Sometimes I wonder......................... If I knew what I know now when I was young and deciding to have children................ Would I still?
Raising children are not for the weak at heart. You must have nerves of steel and no feelings what so ever.
You give these amazing little darlings your heart the moment you meet them. You can't help yourself. All it takes is the second you hold them and they look up at you with those tiny little eyes and your a goner. While they are young they are the most loving little creatures you will ever encounter. You are their security, their safety blanket. They make you feel like an invincible giant, a super hero so to say.
Then they enter elementary school. My little darlings still allowed me to kiss them goodbye before going into the school, getting on the bus, or running off with their friends. But you feel it, little by little you are not their security or safety blanket. By grade 6 you are no longer the super hero. You are a source of money, food, clothing, rides.
By Middle School you shaunt dare even think of getting a hug much less a kiss as they leave you for what ever the reason. They are starting to "test" their boundaries. Not all of our little angels will push their boundaries, or at least not with venom. But here in this wonderful institute that we send out children to learn...... well they learn. Unfortunately it is not always what we wished them to learn. Their circle of friends grow and you are not always able to keep them from bad influences.
Then comes high school. And your loving little angels are hormone induces devils. They talk back and say some of the most nasty things. A goddess forbid you make them live by the rules that you have requested, enforced, and lived by all of their natural born life. All you are to them now is a bank, a chauffeur, a cook, a maid. And all hell will break out if you even get the notion to request their assistance in the upkeep of said abode. I have been told many a time that "my room is my sanctuary and I will keep it as I see fit". Clean their own bathroom, heaven forbid. And before you know it they are speaking to you as you are some piece of dirt.
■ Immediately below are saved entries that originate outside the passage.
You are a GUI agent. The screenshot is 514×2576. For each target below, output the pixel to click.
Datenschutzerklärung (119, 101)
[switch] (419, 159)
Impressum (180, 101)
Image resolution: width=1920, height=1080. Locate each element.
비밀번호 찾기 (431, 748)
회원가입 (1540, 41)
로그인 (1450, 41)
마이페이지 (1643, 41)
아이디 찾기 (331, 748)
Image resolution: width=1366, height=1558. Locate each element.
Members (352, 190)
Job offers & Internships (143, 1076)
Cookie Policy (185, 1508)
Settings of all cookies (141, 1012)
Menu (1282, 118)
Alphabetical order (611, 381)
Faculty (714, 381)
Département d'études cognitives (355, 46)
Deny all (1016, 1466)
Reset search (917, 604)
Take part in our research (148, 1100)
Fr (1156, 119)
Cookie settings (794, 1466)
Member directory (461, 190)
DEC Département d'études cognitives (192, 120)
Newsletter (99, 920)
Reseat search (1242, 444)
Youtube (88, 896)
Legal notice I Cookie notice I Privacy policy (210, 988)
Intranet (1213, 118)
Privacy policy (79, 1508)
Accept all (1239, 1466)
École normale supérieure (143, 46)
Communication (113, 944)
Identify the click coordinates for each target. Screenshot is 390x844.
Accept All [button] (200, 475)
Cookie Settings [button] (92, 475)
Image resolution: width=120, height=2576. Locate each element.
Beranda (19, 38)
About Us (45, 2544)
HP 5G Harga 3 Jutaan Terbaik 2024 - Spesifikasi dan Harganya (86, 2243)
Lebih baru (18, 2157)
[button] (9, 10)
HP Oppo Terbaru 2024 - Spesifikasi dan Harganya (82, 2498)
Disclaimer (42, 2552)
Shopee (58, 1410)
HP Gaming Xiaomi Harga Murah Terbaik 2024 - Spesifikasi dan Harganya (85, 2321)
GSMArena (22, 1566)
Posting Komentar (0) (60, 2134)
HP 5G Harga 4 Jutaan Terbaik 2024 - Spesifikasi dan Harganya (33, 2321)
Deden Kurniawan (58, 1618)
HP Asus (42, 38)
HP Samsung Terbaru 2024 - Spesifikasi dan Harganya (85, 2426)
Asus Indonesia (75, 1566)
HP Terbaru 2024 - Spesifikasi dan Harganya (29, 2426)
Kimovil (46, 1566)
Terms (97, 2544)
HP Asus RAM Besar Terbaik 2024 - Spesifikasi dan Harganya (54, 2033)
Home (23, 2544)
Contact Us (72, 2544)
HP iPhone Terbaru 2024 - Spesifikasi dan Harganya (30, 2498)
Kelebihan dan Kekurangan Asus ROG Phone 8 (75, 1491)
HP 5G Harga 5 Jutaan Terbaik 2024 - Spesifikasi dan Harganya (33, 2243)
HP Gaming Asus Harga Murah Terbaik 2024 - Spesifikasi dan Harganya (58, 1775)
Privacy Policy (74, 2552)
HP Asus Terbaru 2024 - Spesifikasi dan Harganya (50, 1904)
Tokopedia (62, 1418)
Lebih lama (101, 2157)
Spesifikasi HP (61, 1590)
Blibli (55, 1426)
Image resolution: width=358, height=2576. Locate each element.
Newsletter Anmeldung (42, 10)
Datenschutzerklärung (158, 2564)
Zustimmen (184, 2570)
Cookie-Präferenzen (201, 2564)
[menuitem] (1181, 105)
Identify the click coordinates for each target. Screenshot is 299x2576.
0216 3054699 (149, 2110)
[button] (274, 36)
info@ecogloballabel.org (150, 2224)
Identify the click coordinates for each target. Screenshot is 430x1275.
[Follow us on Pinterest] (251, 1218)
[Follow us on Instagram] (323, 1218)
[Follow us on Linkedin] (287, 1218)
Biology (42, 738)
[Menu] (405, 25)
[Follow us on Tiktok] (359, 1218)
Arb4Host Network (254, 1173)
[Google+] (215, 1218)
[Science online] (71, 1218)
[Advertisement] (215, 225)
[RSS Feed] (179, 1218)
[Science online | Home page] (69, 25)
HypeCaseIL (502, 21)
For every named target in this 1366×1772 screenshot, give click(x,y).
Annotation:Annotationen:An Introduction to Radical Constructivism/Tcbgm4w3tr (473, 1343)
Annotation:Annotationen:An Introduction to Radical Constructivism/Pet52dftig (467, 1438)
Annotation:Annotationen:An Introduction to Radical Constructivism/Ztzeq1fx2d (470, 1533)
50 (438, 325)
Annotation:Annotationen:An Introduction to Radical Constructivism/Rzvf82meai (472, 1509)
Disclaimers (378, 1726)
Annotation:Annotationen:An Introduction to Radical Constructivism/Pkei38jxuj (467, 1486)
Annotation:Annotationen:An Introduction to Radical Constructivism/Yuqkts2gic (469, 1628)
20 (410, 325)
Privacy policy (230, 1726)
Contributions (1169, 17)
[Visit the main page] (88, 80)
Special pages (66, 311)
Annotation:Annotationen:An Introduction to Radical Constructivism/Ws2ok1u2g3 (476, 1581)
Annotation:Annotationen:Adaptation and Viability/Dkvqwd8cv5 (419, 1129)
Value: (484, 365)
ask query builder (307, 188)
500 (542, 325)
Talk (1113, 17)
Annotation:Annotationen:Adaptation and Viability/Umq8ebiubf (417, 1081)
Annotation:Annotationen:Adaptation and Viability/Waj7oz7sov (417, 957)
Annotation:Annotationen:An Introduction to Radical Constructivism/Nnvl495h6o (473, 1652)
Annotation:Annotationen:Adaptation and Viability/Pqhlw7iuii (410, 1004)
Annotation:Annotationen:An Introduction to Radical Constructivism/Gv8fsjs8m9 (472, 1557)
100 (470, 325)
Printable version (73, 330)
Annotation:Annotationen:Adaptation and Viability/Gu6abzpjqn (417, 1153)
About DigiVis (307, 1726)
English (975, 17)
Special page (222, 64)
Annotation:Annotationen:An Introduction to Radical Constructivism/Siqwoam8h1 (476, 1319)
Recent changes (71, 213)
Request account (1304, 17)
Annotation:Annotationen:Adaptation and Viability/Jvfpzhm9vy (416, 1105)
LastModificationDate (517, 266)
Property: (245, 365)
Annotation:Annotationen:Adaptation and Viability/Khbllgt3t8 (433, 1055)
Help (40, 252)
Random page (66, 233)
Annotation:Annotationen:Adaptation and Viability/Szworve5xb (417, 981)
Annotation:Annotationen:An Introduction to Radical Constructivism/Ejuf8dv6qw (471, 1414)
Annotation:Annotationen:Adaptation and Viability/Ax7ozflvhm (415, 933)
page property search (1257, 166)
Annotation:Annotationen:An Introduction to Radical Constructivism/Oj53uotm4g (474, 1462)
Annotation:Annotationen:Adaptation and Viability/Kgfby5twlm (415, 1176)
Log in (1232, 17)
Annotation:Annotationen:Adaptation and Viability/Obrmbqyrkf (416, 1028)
That is where MD and I are. Those retched teen years. They make you feel you have lost control, or that you never had it. They force you to be a drill Sargent, a police officer, and prison warden. None of which are "good vibration" types of jobs. Everything and I am not exaggerating here when I say EVERYTHING I ask turns into an argument. Did you brush your teeth? argument. Time to get off the video game....argument. Time to go to bed, time to get up.....argument. Did you do homework, come to dinner, not make dinner, try talking to him, don't talk to him. Everything is an argument.
Even telling him I love him in the morning will put him in a grumpy mood. It takes nothing to "turn the switch" and usually takes exrtreme measures to get him in a calm mood again. But by the time I get him back he has already done to damage to the rest of the family. Putting MD over the edge and getting anyone in the house involved. Don't get me wrong the girls are/were NOT saints, but at least more manageable. That could be the wrong word, I as/was not able to manage them, but they did tend to go with the flow (so to say) a lot more than the boy. I don't understand why is he sooooo angry all the time.
So like I said................ If I knew then what I know now............would we have continued having children???
Unfortunately I am a gluten for punishment and probably still would. But may the goddess help me live through the next couple of years. I am at least a determined one, and he WILL learn how to be a functioning human being yet. Not some thug is progress.